Cytowany fragment:
Aktywne życie można wpoić dzieciom poprzez przykład rodziców. Lato jest chyba najlepszą porą, by nawet niewprawione rodziny rozpoczęły wpajać sobie i dzieciom sportowy nawyk. Przyjrzyjmy się możliwościom, z jakich możemy wybierać.
Rower
Rodzinne wycieczki rowerowe mogą się zacząć kilkanaście tygodni po narodzinach, jeśli rodzice mają przyczepkę rowerową. W przyczepce mieści się dziecko (w pozycji półsiedzącej) lub dwoje dzieci oraz podstawowy bagaż. Jest wiele modeli na rynku, ich podstawowym atutem jest stabilność i pojemność, a także ochrona przed niesprzyjającymi warunkami atmosferycznymi (siateczka przeciw owadom, folia przeciw opadom i wiatrowi) i wygodne spanie w czasie podróży. Do przyczepki możemy doczepić duże koło i mamy trójkołowiec idealny do biegów po parku.
Wady przyczepki to jej duży rozmiar (możecie się zmieścić w węższych przejazdach, a jej przeniesienie przez przeszkody jest niemożliwe bez odczepienia, czyli pomocy) oraz trudność w manewrowaniu i szybkich skrętach.
Dzieci stabilnie siedzące do ok. czwartego roku życia mogą jeździć w foteliku. Dziecko jest blisko rodzica i lepiej się słyszą oraz może lepiej obserwować, co dzieje się wokół. Niestety w czasie deszczu fotelik trudniej jest przykryć, choć producenci przewidują specjalnie wykrojoną folię dopasowaną do fotelików, a gdy dziecko zaśnie – w większości modeli wisi mu głowa. Z fotelikiem zmienia się także punkt ciężkości roweru, co wymaga pewnej wprawy oraz destabilizuje rower przy szybkich i precyzyjnych manewrach. Zaletą jest możliwość szybkiego wypięcia fotelika (jednym guzikiem), a przy pomocy drugiej osoby lub nieco większym wysiłku – możemy zdjąć fotelik wraz z dzieckiem, np. wtedy, gdy zaśnie. Możemy je wówczas położyć razem z fotelikiem w wygodnej pozycji, w cieniu i zrobić sobie przerwę. Na foteliku dziecko powinno mieć założony kask.

Materiał źródłowy:
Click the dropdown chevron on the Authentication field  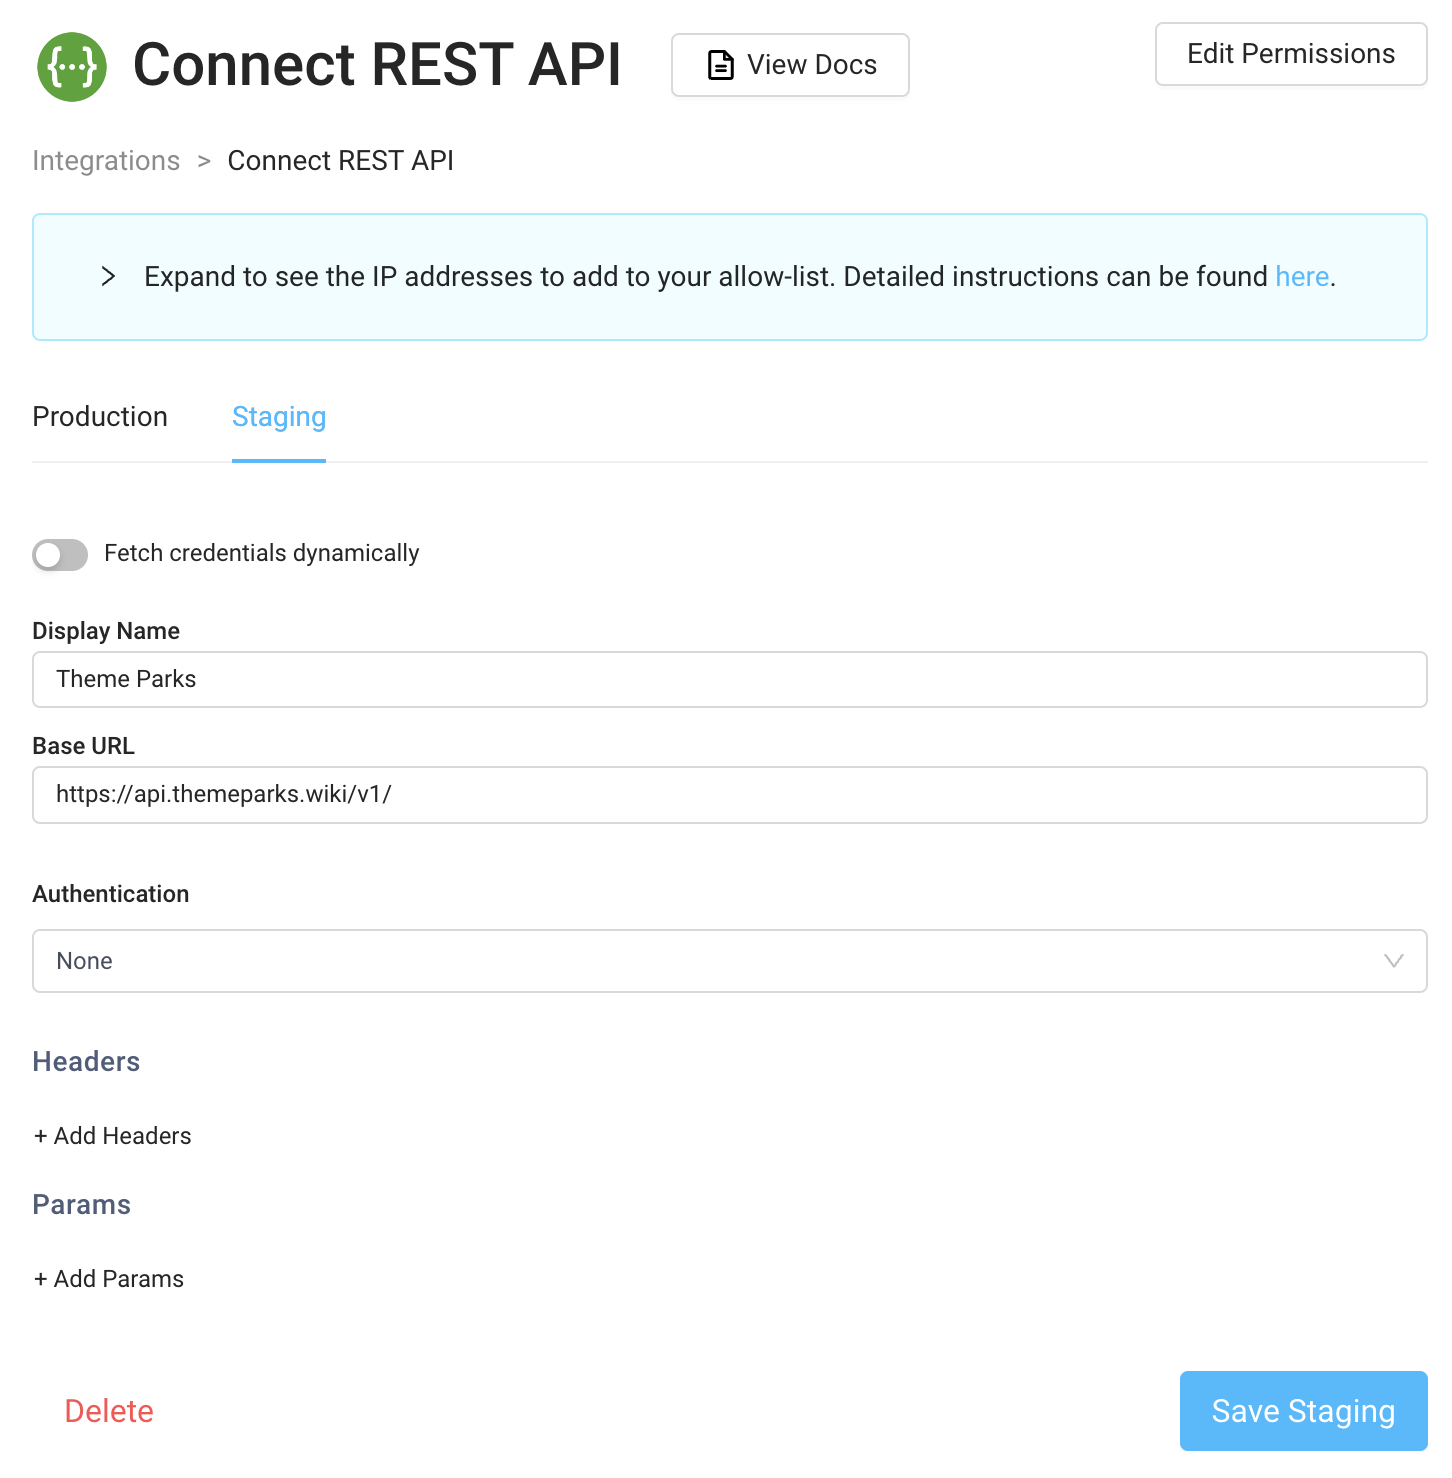point(1394,961)
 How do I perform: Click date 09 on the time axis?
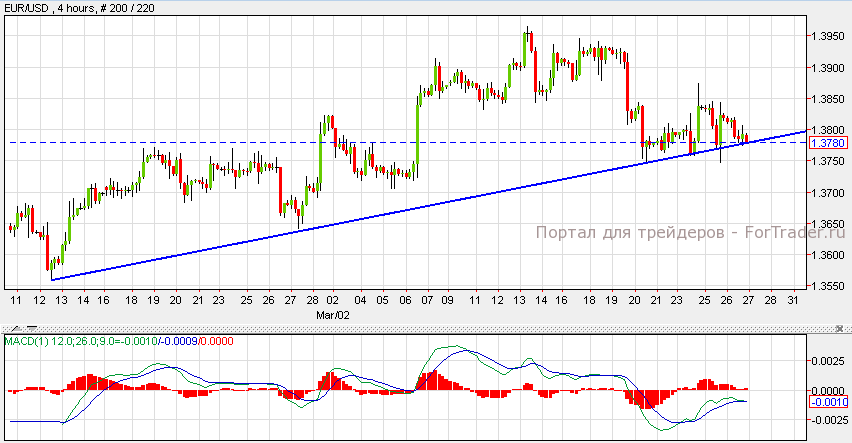448,300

Polecenia:
#1 Zaktualizuj fragment tekstu o aktywnym życiu rodziny między słowami „Aktywne życie można” a „jakich możemy wybierać.” włącznie, zamieniając „Lato” na „Wiosna”.
#2 Proszę streścić tekst o aktywnym życiu rodziny w dwóch zdaniach.

Odpowiedzi:
#1
Aktywne życie można wpoić dzieciom poprzez przykład rodziców. Wiosna jest chyba najlepszą porą, by nawet niewprawione rodziny rozpoczęły wpajać sobie i dzieciom sportowy nawyk. Przyjrzyjmy się możliwościom, z jakich możemy wybierać.

#2 Lato to dobra pora, by rodzice własnym przykładem zaczęli wpajać dzieciom sportowy nawyk, np. przez rodzinne wycieczki rowerowe z dzieckiem w przyczepce, która jest stabilna, pojemna i chroni przed złą pogodą, ale jest duża i trudna w manewrowaniu. Dzieci do ok. czwartego roku życia mogą też jeździć w foteliku, który zapewnia bliskość rodzica i lepszą obserwację otoczenia, lecz trudniej go osłonić przed deszczem i zmienia on punkt ciężkości roweru, a dziecko powinno mieć w nim założony kask.